---- Records for this task

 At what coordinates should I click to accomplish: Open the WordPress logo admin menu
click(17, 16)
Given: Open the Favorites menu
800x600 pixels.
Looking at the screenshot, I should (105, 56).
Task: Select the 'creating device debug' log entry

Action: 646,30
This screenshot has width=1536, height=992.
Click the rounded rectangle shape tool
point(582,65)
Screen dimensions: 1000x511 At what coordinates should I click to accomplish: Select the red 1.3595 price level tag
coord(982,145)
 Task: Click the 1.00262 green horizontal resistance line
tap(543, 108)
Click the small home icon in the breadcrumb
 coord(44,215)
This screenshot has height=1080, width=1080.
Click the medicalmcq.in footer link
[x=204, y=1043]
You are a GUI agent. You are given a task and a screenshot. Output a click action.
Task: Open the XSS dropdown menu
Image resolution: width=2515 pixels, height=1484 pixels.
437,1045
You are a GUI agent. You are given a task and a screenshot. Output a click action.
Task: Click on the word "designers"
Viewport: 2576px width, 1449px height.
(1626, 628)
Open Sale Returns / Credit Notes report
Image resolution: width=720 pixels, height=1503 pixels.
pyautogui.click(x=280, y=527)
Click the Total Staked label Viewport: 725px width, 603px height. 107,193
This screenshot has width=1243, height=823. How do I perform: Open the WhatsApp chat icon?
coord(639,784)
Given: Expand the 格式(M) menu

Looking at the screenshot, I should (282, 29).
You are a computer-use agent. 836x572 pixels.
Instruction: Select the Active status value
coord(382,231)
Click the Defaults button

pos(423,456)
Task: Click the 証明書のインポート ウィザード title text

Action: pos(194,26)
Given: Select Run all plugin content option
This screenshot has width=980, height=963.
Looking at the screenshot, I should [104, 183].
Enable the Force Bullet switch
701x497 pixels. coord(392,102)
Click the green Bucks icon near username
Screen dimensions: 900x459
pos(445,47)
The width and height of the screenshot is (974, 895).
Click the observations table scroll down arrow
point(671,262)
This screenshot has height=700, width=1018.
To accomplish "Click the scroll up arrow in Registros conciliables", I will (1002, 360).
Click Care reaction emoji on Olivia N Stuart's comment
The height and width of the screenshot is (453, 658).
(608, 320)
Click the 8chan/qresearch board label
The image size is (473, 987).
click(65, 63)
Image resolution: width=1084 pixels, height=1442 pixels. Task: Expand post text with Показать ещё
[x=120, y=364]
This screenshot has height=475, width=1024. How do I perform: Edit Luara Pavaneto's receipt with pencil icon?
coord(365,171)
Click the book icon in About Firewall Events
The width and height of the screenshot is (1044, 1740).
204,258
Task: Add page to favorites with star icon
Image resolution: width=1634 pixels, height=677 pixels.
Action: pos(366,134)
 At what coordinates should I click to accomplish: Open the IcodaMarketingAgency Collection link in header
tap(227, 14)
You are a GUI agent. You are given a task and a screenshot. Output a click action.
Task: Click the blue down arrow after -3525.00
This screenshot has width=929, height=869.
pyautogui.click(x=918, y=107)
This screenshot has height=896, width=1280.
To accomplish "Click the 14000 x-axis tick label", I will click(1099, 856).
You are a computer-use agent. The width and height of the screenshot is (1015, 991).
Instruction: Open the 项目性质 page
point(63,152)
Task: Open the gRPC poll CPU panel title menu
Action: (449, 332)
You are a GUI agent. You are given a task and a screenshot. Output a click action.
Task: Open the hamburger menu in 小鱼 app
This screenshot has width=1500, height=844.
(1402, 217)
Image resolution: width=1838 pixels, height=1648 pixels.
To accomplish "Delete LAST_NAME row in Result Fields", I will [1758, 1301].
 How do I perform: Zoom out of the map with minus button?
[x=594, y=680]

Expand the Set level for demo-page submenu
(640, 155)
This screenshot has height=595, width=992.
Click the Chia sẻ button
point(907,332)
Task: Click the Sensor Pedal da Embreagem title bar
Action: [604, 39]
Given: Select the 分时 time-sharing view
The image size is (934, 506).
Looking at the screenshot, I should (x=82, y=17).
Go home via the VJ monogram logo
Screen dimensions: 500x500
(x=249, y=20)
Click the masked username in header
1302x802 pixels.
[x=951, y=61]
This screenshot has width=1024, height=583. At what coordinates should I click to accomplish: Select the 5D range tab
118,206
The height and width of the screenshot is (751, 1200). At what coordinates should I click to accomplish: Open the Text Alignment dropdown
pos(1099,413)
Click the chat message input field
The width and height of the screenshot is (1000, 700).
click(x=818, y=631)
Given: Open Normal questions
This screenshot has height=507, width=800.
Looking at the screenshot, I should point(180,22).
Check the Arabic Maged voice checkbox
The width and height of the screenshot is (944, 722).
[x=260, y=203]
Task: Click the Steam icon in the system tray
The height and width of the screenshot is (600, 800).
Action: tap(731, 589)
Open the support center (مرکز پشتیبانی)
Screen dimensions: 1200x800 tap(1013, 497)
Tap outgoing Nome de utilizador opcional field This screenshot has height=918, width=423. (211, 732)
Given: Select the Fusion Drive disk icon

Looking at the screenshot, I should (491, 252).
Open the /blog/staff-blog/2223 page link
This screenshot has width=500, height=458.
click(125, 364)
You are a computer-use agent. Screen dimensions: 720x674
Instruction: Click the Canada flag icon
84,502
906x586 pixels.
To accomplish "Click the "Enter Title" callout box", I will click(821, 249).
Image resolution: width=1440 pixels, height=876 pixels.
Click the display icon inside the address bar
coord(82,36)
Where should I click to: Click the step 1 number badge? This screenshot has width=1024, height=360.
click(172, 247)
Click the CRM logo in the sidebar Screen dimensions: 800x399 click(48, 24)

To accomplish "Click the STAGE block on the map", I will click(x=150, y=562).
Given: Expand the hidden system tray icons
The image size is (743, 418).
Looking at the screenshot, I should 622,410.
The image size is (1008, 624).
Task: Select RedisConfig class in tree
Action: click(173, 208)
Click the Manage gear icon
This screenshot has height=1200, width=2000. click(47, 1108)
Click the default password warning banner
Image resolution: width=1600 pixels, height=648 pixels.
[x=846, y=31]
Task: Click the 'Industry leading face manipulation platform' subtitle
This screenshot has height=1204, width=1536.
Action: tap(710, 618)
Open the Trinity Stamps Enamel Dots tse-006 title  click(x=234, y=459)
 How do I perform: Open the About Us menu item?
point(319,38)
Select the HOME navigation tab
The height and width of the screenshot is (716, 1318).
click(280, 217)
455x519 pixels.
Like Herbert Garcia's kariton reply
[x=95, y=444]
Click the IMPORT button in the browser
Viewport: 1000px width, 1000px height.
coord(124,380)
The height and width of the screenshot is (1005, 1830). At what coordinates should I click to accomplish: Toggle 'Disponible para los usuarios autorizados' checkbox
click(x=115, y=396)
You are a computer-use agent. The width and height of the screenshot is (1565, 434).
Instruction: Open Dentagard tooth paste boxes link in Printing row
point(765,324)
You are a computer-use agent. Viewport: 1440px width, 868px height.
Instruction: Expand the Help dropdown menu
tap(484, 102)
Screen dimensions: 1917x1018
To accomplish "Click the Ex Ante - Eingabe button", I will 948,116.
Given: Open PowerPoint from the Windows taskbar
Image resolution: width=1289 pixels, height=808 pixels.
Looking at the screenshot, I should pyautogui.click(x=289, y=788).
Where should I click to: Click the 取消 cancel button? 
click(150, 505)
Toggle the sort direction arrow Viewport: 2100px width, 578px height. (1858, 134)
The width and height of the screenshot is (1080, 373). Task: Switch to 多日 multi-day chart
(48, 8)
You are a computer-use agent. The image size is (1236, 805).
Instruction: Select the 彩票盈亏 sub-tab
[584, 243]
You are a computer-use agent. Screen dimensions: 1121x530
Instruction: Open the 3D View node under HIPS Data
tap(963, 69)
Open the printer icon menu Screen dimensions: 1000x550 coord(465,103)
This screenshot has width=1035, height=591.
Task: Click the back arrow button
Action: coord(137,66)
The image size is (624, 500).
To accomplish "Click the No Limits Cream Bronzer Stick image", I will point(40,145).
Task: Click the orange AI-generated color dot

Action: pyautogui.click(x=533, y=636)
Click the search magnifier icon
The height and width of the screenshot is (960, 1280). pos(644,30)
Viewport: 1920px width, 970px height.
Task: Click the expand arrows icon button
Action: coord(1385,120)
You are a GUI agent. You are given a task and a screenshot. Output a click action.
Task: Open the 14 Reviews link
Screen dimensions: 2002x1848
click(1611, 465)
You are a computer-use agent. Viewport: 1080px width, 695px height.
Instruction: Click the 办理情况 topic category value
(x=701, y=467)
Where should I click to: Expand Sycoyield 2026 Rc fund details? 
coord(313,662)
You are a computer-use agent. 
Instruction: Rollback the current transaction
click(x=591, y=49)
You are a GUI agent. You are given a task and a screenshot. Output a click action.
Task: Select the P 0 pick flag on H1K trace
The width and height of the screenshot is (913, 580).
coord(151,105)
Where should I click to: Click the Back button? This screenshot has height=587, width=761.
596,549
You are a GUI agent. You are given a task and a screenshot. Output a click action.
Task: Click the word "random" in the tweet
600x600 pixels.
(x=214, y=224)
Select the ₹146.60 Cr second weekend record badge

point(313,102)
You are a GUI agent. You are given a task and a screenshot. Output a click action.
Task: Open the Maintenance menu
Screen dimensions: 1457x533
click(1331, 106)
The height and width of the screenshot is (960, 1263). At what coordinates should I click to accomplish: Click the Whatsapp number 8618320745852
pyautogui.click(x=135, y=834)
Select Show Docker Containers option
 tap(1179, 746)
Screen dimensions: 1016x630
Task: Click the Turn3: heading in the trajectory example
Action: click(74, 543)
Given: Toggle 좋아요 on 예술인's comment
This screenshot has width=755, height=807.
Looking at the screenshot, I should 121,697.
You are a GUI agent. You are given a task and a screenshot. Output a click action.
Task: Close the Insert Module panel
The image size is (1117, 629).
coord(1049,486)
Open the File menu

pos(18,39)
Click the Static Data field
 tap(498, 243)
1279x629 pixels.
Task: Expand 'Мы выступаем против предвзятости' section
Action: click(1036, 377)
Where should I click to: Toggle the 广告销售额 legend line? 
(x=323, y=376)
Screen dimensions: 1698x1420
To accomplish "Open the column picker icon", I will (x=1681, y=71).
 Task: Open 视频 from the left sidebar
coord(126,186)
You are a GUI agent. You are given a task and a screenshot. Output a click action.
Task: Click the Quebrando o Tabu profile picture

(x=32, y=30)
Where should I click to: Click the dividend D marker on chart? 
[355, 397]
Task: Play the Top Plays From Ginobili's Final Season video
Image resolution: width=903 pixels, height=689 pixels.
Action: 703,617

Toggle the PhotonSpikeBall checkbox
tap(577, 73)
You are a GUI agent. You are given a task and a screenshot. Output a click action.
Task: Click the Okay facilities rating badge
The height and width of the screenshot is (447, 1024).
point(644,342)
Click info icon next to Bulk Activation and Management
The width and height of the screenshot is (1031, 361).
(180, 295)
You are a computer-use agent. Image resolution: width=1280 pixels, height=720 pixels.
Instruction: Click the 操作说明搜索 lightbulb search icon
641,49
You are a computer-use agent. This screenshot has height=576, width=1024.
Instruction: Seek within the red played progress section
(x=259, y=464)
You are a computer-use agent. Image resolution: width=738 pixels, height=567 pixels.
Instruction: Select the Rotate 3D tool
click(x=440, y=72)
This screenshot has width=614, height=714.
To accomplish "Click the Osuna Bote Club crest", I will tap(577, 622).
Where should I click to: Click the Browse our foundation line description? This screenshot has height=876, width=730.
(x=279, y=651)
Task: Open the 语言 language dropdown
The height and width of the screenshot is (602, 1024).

--------

* Brief *
Return exactly what appears above, from the first line of the entries to the line with "You are a computer-use agent. 836x572 pixels.", inclusive.

* Response to the exercise *
 At what coordinates should I click to accomplish: Open the WordPress logo admin menu
click(17, 16)
Given: Open the Favorites menu
800x600 pixels.
Looking at the screenshot, I should (105, 56).
Task: Select the 'creating device debug' log entry

Action: 646,30
This screenshot has width=1536, height=992.
Click the rounded rectangle shape tool
point(582,65)
Screen dimensions: 1000x511 At what coordinates should I click to accomplish: Select the red 1.3595 price level tag
coord(982,145)
 Task: Click the 1.00262 green horizontal resistance line
tap(543, 108)
Click the small home icon in the breadcrumb
 coord(44,215)
This screenshot has height=1080, width=1080.
Click the medicalmcq.in footer link
[x=204, y=1043]
You are a GUI agent. You are given a task and a screenshot. Output a click action.
Task: Open the XSS dropdown menu
Image resolution: width=2515 pixels, height=1484 pixels.
437,1045
You are a GUI agent. You are given a task and a screenshot. Output a click action.
Task: Click on the word "designers"
Viewport: 2576px width, 1449px height.
(1626, 628)
Open Sale Returns / Credit Notes report
Image resolution: width=720 pixels, height=1503 pixels.
pyautogui.click(x=280, y=527)
Click the Total Staked label Viewport: 725px width, 603px height. 107,193
This screenshot has width=1243, height=823. How do I perform: Open the WhatsApp chat icon?
coord(639,784)
Given: Expand the 格式(M) menu

Looking at the screenshot, I should (282, 29).
You are a computer-use agent. 836x572 pixels.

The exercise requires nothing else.